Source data

--------

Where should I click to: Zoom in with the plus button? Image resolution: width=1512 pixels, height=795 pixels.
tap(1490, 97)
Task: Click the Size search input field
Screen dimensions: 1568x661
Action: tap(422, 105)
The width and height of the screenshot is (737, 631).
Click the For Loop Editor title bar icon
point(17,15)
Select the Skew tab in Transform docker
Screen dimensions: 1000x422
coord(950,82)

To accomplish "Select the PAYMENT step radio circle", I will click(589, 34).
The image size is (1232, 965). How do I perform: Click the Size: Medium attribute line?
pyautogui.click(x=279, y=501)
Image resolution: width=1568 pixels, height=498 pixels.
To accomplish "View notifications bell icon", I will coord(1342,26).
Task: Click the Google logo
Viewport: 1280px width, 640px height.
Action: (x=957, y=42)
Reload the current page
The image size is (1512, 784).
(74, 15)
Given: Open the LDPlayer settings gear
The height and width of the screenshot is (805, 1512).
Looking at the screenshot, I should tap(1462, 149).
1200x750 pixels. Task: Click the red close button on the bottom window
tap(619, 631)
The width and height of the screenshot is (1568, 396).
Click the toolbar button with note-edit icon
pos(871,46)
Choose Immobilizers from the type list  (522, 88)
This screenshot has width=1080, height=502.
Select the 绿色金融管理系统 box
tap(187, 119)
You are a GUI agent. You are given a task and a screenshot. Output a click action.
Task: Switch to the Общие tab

--------

→ **What you need to do**: Write out all of the source data above again, substituting "Screen size" for every "Screen dimensions" and leaving everything else the same.

→ **The solution**:
Where should I click to: Zoom in with the plus button? Image resolution: width=1512 pixels, height=795 pixels.
tap(1490, 97)
Task: Click the Size search input field
Screen size: 1568x661
Action: tap(422, 105)
The width and height of the screenshot is (737, 631).
Click the For Loop Editor title bar icon
point(17,15)
Select the Skew tab in Transform docker
Screen size: 1000x422
coord(950,82)

To accomplish "Select the PAYMENT step radio circle", I will click(589, 34).
The image size is (1232, 965). How do I perform: Click the Size: Medium attribute line?
pyautogui.click(x=279, y=501)
Image resolution: width=1568 pixels, height=498 pixels.
To accomplish "View notifications bell icon", I will coord(1342,26).
Task: Click the Google logo
Viewport: 1280px width, 640px height.
Action: (x=957, y=42)
Reload the current page
The image size is (1512, 784).
(74, 15)
Given: Open the LDPlayer settings gear
The height and width of the screenshot is (805, 1512).
Looking at the screenshot, I should tap(1462, 149).
1200x750 pixels. Task: Click the red close button on the bottom window
tap(619, 631)
The width and height of the screenshot is (1568, 396).
Click the toolbar button with note-edit icon
pos(871,46)
Choose Immobilizers from the type list  (522, 88)
This screenshot has width=1080, height=502.
Select the 绿色金融管理系统 box
tap(187, 119)
You are a GUI agent. You are given a task and a screenshot. Output a click action.
Task: Switch to the Общие tab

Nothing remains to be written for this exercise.